**About this task**
An exact copy of every entry below is needed.

**Recorded data**
.....

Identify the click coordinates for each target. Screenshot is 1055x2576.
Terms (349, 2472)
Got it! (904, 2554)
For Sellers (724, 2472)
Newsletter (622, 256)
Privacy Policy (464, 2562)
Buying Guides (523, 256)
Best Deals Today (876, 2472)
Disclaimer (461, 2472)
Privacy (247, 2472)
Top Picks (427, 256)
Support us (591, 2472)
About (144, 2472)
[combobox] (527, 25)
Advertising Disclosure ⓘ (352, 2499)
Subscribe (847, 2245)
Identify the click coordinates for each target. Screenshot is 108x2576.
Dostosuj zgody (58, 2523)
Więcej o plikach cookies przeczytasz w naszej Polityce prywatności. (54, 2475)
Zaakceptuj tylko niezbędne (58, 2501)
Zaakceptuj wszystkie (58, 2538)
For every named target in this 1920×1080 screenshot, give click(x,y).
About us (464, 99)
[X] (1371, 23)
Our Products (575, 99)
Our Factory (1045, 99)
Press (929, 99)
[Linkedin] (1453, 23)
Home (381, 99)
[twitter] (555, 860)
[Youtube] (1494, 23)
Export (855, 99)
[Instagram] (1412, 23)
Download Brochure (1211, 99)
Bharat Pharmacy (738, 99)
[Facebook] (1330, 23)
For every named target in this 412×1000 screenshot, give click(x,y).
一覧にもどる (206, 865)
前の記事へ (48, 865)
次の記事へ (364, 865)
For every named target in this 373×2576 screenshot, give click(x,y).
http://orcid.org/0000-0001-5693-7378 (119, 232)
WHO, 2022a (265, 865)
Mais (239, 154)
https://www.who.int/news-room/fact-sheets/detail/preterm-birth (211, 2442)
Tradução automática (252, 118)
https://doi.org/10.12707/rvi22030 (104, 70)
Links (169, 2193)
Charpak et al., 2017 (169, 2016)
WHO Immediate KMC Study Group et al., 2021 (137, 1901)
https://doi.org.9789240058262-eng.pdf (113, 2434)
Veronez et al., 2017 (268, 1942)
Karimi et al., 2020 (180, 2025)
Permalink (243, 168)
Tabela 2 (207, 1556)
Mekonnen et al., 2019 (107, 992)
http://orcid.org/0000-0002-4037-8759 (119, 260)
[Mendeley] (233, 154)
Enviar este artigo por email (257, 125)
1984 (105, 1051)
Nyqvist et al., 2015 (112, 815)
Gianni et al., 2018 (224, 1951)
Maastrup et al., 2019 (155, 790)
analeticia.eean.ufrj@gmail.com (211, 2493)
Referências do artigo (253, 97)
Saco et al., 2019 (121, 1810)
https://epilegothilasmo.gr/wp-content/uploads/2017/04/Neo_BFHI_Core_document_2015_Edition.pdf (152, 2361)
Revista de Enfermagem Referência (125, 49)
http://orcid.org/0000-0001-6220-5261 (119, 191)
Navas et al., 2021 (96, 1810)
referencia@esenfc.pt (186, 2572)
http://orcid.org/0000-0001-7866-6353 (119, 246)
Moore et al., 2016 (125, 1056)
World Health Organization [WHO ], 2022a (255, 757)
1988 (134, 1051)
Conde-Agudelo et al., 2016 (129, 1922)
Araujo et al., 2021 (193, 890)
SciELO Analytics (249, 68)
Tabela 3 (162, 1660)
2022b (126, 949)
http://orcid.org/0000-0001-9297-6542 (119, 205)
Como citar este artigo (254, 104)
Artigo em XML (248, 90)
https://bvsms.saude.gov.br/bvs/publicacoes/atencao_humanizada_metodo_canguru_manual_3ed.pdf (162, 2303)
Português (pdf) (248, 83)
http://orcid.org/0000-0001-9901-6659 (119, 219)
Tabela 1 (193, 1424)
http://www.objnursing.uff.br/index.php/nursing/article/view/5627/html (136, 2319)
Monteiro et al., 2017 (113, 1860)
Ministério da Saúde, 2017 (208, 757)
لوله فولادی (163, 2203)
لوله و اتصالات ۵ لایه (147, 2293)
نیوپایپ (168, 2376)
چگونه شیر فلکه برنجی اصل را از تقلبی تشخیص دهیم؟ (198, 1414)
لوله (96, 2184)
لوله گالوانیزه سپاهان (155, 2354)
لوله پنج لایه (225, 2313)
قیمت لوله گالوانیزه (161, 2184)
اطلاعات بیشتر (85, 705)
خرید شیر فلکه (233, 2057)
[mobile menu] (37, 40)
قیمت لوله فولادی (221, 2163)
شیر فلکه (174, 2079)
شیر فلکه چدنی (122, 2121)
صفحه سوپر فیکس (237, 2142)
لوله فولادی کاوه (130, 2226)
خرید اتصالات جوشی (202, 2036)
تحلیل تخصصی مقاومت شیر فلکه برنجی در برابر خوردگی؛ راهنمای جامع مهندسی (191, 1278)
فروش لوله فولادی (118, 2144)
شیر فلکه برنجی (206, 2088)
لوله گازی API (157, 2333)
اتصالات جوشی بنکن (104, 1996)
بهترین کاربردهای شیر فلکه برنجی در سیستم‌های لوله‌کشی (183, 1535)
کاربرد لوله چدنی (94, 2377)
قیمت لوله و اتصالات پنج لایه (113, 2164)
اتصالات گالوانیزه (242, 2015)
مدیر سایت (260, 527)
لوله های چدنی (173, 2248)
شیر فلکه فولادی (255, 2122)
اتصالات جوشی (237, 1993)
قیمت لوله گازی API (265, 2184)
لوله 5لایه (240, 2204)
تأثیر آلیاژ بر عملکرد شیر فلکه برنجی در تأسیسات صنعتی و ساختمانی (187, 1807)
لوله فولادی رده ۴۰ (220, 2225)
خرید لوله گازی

.....

**Written response**
Identify the click coordinates for each target. Screenshot is 1055x2576.
Terms (349, 2472)
Got it! (904, 2554)
For Sellers (724, 2472)
Newsletter (622, 256)
Privacy Policy (464, 2562)
Buying Guides (523, 256)
Best Deals Today (876, 2472)
Disclaimer (461, 2472)
Privacy (247, 2472)
Top Picks (427, 256)
Support us (591, 2472)
About (144, 2472)
[combobox] (527, 25)
Advertising Disclosure ⓘ (352, 2499)
Subscribe (847, 2245)
Identify the click coordinates for each target. Screenshot is 108x2576.
Dostosuj zgody (58, 2523)
Więcej o plikach cookies przeczytasz w naszej Polityce prywatności. (54, 2475)
Zaakceptuj tylko niezbędne (58, 2501)
Zaakceptuj wszystkie (58, 2538)
For every named target in this 1920×1080 screenshot, give click(x,y).
About us (464, 99)
[X] (1371, 23)
Our Products (575, 99)
Our Factory (1045, 99)
Press (929, 99)
[Linkedin] (1453, 23)
Home (381, 99)
[twitter] (555, 860)
[Youtube] (1494, 23)
Export (855, 99)
[Instagram] (1412, 23)
Download Brochure (1211, 99)
Bharat Pharmacy (738, 99)
[Facebook] (1330, 23)
For every named target in this 412×1000 screenshot, give click(x,y).
一覧にもどる (206, 865)
前の記事へ (48, 865)
次の記事へ (364, 865)
For every named target in this 373×2576 screenshot, give click(x,y).
http://orcid.org/0000-0001-5693-7378 (119, 232)
WHO, 2022a (265, 865)
Mais (239, 154)
https://www.who.int/news-room/fact-sheets/detail/preterm-birth (211, 2442)
Tradução automática (252, 118)
https://doi.org/10.12707/rvi22030 (104, 70)
Links (169, 2193)
Charpak et al., 2017 (169, 2016)
WHO Immediate KMC Study Group et al., 2021 (137, 1901)
https://doi.org.9789240058262-eng.pdf (113, 2434)
Veronez et al., 2017 (268, 1942)
Karimi et al., 2020 (180, 2025)
Permalink (243, 168)
Tabela 2 (207, 1556)
Mekonnen et al., 2019 (107, 992)
http://orcid.org/0000-0002-4037-8759 (119, 260)
[Mendeley] (233, 154)
Enviar este artigo por email (257, 125)
1984 (105, 1051)
Nyqvist et al., 2015 (112, 815)
Gianni et al., 2018 (224, 1951)
Maastrup et al., 2019 (155, 790)
analeticia.eean.ufrj@gmail.com (211, 2493)
Referências do artigo (253, 97)
Saco et al., 2019 (121, 1810)
https://epilegothilasmo.gr/wp-content/uploads/2017/04/Neo_BFHI_Core_document_2015_Edition.pdf (152, 2361)
Revista de Enfermagem Referência (125, 49)
http://orcid.org/0000-0001-6220-5261 (119, 191)
Navas et al., 2021 (96, 1810)
referencia@esenfc.pt (186, 2572)
http://orcid.org/0000-0001-7866-6353 (119, 246)
Moore et al., 2016 (125, 1056)
World Health Organization [WHO ], 2022a (255, 757)
1988 (134, 1051)
Conde-Agudelo et al., 2016 (129, 1922)
Araujo et al., 2021 (193, 890)
SciELO Analytics (249, 68)
Tabela 3 (162, 1660)
2022b (126, 949)
http://orcid.org/0000-0001-9297-6542 (119, 205)
Como citar este artigo (254, 104)
Artigo em XML (248, 90)
https://bvsms.saude.gov.br/bvs/publicacoes/atencao_humanizada_metodo_canguru_manual_3ed.pdf (162, 2303)
Português (pdf) (248, 83)
http://orcid.org/0000-0001-9901-6659 (119, 219)
Tabela 1 (193, 1424)
http://www.objnursing.uff.br/index.php/nursing/article/view/5627/html (136, 2319)
Monteiro et al., 2017 (113, 1860)
Ministério da Saúde, 2017 (208, 757)
لوله فولادی (163, 2203)
لوله و اتصالات ۵ لایه (147, 2293)
نیوپایپ (168, 2376)
چگونه شیر فلکه برنجی اصل را از تقلبی تشخیص دهیم؟ (198, 1414)
لوله (96, 2184)
لوله گالوانیزه سپاهان (155, 2354)
لوله پنج لایه (225, 2313)
قیمت لوله گالوانیزه (161, 2184)
اطلاعات بیشتر (85, 705)
خرید شیر فلکه (233, 2057)
[mobile menu] (37, 40)
قیمت لوله فولادی (221, 2163)
شیر فلکه (174, 2079)
شیر فلکه چدنی (122, 2121)
صفحه سوپر فیکس (237, 2142)
لوله فولادی کاوه (130, 2226)
خرید اتصالات جوشی (202, 2036)
تحلیل تخصصی مقاومت شیر فلکه برنجی در برابر خوردگی؛ راهنمای جامع مهندسی (191, 1278)
فروش لوله فولادی (118, 2144)
شیر فلکه برنجی (206, 2088)
لوله گازی API (157, 2333)
اتصالات جوشی بنکن (104, 1996)
بهترین کاربردهای شیر فلکه برنجی در سیستم‌های لوله‌کشی (183, 1535)
کاربرد لوله چدنی (94, 2377)
قیمت لوله و اتصالات پنج لایه (113, 2164)
اتصالات گالوانیزه (242, 2015)
مدیر سایت (260, 527)
لوله های چدنی (173, 2248)
شیر فلکه فولادی (255, 2122)
اتصالات جوشی (237, 1993)
قیمت لوله گازی API (265, 2184)
لوله 5لایه (240, 2204)
تأثیر آلیاژ بر عملکرد شیر فلکه برنجی در تأسیسات صنعتی و ساختمانی (187, 1807)
لوله فولادی رده ۴۰ (220, 2225)
خرید لوله گازی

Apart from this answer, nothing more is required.